**Provided information:**
--

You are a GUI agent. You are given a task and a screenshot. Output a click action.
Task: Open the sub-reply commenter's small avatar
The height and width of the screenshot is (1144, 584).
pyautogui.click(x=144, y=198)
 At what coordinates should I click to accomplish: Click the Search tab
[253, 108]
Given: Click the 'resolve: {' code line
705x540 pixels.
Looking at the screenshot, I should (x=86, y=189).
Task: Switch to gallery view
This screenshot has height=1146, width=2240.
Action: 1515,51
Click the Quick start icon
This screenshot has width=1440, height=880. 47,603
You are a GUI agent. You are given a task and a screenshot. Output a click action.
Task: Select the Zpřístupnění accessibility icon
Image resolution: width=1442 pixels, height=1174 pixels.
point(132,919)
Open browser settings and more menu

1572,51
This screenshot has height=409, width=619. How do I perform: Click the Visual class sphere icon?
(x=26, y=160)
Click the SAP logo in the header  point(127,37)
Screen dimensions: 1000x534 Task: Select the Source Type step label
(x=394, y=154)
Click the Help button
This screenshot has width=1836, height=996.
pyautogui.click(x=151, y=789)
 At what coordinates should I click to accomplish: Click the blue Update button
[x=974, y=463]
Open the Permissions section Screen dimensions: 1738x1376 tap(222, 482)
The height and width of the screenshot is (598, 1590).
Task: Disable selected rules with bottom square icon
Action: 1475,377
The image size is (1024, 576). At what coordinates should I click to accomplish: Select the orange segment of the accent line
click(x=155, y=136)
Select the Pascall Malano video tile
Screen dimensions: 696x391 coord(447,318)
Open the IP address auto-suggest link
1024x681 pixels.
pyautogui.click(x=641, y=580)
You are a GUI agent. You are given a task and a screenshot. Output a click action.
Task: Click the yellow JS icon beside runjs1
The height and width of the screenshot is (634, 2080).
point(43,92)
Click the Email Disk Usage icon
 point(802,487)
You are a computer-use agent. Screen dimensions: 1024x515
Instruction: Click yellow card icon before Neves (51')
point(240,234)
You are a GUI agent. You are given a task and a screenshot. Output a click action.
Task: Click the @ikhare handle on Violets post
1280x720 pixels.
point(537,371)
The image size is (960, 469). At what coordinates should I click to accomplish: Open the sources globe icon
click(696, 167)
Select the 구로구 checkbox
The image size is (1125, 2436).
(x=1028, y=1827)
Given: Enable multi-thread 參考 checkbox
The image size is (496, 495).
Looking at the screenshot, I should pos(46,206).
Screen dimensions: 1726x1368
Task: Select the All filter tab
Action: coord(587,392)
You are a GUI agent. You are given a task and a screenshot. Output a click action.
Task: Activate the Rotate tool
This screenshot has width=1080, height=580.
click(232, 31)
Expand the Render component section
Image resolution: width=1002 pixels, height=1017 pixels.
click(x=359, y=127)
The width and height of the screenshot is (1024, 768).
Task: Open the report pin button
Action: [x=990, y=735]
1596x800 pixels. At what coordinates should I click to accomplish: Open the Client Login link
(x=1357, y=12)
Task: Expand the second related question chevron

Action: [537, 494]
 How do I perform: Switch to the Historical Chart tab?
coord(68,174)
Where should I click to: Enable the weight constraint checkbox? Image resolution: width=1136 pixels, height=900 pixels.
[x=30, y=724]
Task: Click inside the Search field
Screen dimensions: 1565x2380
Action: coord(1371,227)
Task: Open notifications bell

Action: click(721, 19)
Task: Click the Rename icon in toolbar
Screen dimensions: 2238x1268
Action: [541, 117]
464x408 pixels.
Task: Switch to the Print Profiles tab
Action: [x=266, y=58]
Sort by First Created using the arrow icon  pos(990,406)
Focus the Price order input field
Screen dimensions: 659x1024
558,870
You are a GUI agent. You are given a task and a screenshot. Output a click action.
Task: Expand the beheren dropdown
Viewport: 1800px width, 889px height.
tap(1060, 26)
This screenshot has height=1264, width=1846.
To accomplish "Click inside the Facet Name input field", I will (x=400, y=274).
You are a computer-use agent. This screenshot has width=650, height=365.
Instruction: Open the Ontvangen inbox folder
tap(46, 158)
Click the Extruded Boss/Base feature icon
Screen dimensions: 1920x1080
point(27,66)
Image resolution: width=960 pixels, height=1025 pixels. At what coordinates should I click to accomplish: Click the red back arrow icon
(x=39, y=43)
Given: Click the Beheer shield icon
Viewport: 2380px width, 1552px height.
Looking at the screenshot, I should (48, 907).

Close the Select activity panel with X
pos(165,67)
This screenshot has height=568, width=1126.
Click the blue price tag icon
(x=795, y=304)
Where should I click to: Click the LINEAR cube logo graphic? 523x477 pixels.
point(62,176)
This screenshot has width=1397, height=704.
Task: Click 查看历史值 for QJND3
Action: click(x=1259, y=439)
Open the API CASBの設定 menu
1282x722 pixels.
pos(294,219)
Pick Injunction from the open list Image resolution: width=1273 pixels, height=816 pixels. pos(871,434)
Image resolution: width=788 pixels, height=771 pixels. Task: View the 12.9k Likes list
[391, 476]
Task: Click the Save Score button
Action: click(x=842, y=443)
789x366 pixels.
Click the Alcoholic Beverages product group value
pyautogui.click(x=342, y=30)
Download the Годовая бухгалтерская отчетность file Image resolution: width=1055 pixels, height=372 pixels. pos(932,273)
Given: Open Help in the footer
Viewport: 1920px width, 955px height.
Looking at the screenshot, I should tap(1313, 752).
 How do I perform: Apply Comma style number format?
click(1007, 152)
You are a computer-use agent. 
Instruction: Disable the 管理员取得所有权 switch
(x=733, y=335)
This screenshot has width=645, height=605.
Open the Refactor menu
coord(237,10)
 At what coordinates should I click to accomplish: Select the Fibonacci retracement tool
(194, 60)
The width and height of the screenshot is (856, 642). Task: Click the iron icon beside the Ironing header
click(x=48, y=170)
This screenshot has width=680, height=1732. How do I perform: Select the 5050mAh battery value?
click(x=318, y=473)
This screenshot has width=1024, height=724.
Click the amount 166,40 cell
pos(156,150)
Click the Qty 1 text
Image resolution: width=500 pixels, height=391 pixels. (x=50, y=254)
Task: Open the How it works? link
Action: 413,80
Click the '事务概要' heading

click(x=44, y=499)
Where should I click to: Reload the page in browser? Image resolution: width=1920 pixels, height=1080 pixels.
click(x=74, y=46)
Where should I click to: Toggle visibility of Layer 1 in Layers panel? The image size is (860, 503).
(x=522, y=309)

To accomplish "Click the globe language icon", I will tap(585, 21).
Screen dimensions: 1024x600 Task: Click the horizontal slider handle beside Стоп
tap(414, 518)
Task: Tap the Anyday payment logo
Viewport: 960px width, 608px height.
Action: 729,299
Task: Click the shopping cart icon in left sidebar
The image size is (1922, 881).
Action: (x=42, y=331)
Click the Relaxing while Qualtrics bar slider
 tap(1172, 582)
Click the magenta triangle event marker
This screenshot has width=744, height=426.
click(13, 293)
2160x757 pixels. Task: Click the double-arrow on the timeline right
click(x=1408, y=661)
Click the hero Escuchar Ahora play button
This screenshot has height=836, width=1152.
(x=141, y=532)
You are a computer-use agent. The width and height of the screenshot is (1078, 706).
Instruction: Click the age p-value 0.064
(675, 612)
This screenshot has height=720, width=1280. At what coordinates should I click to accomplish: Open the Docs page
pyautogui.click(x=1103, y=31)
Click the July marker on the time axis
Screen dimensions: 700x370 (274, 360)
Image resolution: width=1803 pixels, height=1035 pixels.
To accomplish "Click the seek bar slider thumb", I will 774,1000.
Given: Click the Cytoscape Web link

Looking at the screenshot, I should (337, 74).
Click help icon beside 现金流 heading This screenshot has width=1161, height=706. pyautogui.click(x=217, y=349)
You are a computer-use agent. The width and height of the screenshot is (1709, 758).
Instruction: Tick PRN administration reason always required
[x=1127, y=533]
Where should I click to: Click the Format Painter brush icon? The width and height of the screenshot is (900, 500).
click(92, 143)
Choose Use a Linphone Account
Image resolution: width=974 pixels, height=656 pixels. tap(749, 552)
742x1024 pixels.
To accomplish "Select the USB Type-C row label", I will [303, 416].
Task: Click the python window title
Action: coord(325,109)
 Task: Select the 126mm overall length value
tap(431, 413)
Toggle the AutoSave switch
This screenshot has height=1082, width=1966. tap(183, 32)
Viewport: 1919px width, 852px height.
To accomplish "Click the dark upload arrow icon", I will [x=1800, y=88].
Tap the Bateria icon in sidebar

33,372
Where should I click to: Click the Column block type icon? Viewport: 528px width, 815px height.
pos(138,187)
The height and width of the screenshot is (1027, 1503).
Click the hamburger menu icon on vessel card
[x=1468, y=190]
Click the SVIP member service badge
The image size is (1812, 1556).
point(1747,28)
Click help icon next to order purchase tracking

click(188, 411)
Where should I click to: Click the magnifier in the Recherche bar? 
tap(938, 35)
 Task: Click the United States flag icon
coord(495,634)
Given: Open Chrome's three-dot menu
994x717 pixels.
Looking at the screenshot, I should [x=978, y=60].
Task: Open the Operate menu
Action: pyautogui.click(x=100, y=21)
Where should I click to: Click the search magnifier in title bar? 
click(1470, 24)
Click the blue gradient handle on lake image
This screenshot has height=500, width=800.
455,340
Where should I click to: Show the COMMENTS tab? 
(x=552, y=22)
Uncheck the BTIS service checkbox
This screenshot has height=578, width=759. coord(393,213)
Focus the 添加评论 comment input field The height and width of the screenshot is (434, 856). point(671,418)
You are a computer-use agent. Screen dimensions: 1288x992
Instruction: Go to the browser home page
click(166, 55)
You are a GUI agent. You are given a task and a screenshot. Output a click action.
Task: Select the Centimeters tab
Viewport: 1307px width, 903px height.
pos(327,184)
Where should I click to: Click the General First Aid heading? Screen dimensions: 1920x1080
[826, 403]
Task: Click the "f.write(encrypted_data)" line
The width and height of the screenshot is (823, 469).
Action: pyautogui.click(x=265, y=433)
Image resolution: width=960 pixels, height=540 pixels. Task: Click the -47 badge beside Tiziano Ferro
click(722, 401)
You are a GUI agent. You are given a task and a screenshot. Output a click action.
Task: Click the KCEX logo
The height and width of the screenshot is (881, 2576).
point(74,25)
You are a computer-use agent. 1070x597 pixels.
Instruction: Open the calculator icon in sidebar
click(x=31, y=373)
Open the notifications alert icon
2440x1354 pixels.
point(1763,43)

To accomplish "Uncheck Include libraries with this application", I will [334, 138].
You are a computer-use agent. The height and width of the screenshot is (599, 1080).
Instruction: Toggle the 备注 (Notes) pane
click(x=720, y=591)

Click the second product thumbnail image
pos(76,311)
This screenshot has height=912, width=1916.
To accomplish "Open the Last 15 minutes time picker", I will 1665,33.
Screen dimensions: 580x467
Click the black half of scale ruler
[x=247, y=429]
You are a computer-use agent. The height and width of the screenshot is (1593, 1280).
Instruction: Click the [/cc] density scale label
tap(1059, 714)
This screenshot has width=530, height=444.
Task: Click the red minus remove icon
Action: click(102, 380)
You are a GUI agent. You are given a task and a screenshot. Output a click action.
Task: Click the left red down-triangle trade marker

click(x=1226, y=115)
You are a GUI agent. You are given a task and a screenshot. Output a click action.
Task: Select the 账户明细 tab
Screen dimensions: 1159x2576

--

**Short problem:** Reproduce the entries verbatim, starting at the very first line and ending at the line that contains "Action: 1475,377".

**Reply:**
You are a GUI agent. You are given a task and a screenshot. Output a click action.
Task: Open the sub-reply commenter's small avatar
The height and width of the screenshot is (1144, 584).
pyautogui.click(x=144, y=198)
 At what coordinates should I click to accomplish: Click the Search tab
[253, 108]
Given: Click the 'resolve: {' code line
705x540 pixels.
Looking at the screenshot, I should (x=86, y=189).
Task: Switch to gallery view
This screenshot has height=1146, width=2240.
Action: 1515,51
Click the Quick start icon
This screenshot has width=1440, height=880. 47,603
You are a GUI agent. You are given a task and a screenshot. Output a click action.
Task: Select the Zpřístupnění accessibility icon
Image resolution: width=1442 pixels, height=1174 pixels.
point(132,919)
Open browser settings and more menu

1572,51
This screenshot has height=409, width=619. How do I perform: Click the Visual class sphere icon?
(x=26, y=160)
Click the SAP logo in the header  point(127,37)
Screen dimensions: 1000x534 Task: Select the Source Type step label
(x=394, y=154)
Click the Help button
This screenshot has width=1836, height=996.
pyautogui.click(x=151, y=789)
 At what coordinates should I click to accomplish: Click the blue Update button
[x=974, y=463]
Open the Permissions section Screen dimensions: 1738x1376 tap(222, 482)
The height and width of the screenshot is (598, 1590).
Task: Disable selected rules with bottom square icon
Action: 1475,377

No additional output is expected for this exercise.